* WORK TO COMPLETE *
Output a faithful copy of the entries, every picture removed.

* SOURCE DATA *
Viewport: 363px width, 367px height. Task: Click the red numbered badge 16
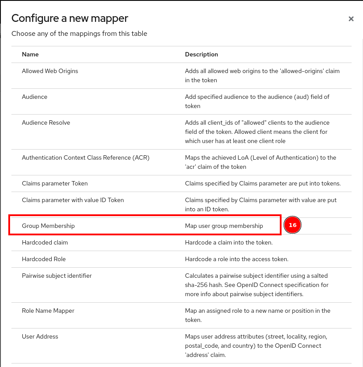point(292,225)
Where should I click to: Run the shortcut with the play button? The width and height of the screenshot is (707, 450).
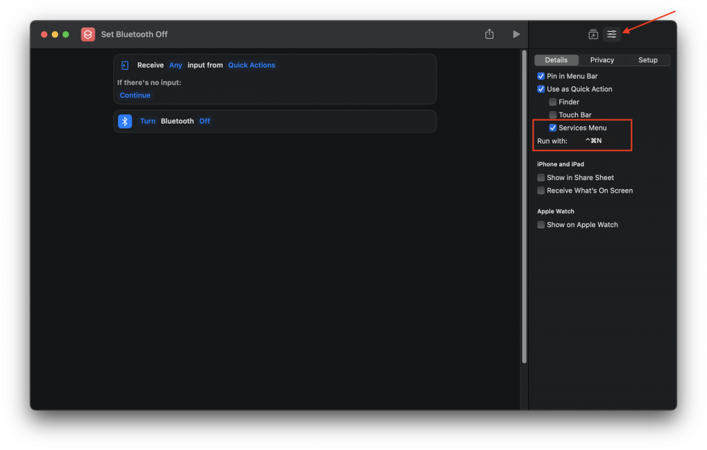516,35
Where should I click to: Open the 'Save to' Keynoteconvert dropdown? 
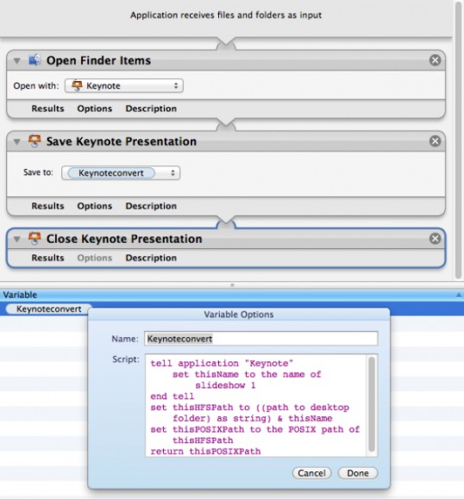pos(121,173)
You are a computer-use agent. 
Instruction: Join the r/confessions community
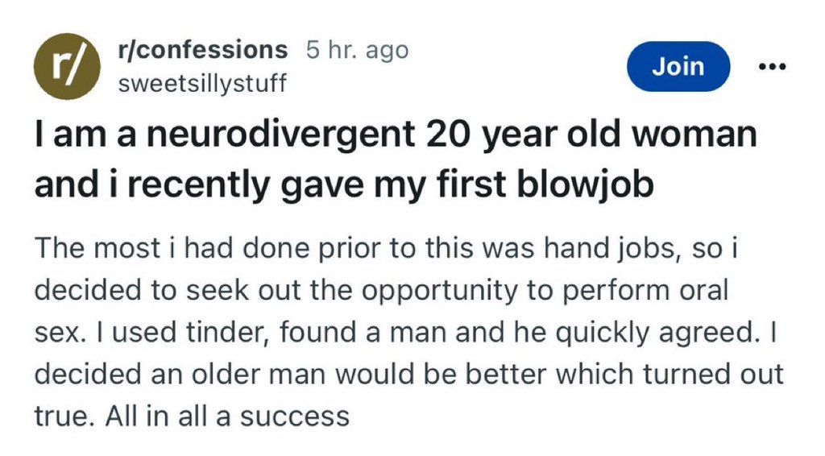[678, 68]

* WRITTEN REPLY *
Viewport: 363px width, 367px height. Task: Click the red numbered badge 16
point(292,225)
Where should I click to: Run the shortcut with the play button? The width and height of the screenshot is (707, 450).
516,35
Where should I click to: Open the 'Save to' Keynoteconvert dropdown? 
pos(121,173)
You are a computer-use agent. 
Instruction: Join the r/confessions community
[678, 68]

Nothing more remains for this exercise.